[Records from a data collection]
____

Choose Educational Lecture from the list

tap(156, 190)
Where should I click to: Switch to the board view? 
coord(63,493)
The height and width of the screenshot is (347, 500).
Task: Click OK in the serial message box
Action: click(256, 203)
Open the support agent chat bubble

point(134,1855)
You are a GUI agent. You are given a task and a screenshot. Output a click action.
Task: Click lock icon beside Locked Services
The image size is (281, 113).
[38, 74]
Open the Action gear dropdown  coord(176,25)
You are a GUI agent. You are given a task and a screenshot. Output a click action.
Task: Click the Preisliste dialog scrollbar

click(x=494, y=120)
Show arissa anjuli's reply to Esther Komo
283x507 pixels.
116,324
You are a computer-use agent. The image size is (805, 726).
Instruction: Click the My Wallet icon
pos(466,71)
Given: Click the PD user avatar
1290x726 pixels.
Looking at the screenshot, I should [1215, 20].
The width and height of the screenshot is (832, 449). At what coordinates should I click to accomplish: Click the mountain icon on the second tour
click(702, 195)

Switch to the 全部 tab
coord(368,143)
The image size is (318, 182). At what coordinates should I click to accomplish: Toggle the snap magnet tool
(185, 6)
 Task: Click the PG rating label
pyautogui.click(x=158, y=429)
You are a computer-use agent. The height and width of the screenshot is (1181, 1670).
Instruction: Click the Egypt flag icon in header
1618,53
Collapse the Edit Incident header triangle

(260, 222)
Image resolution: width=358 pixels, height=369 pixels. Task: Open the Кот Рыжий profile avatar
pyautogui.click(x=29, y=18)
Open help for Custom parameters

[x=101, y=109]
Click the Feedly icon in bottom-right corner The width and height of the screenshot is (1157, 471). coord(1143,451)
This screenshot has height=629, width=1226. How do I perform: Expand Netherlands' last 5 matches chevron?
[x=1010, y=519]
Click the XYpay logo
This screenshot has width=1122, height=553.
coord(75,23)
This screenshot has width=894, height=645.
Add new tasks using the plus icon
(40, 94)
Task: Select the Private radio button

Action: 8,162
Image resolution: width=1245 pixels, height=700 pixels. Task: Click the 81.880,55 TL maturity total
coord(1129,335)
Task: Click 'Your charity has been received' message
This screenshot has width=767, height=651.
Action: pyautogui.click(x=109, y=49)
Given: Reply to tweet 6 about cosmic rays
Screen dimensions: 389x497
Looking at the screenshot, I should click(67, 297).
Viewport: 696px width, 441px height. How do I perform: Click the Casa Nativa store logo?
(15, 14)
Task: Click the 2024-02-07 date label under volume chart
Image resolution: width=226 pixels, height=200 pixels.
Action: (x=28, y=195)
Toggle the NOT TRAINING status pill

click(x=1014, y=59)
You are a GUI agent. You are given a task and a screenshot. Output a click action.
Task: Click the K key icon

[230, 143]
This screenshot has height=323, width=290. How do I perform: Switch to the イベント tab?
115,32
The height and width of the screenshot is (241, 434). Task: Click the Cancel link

____

▸ What you should do
Change "link" to "button" in everything from the line containing "This screenshot has height=323, width=290." down to the end of the items, and give those lines again with nothing else altered.

▸ Answer to the problem
This screenshot has height=323, width=290. How do I perform: Switch to the イベント tab?
115,32
The height and width of the screenshot is (241, 434). Task: Click the Cancel button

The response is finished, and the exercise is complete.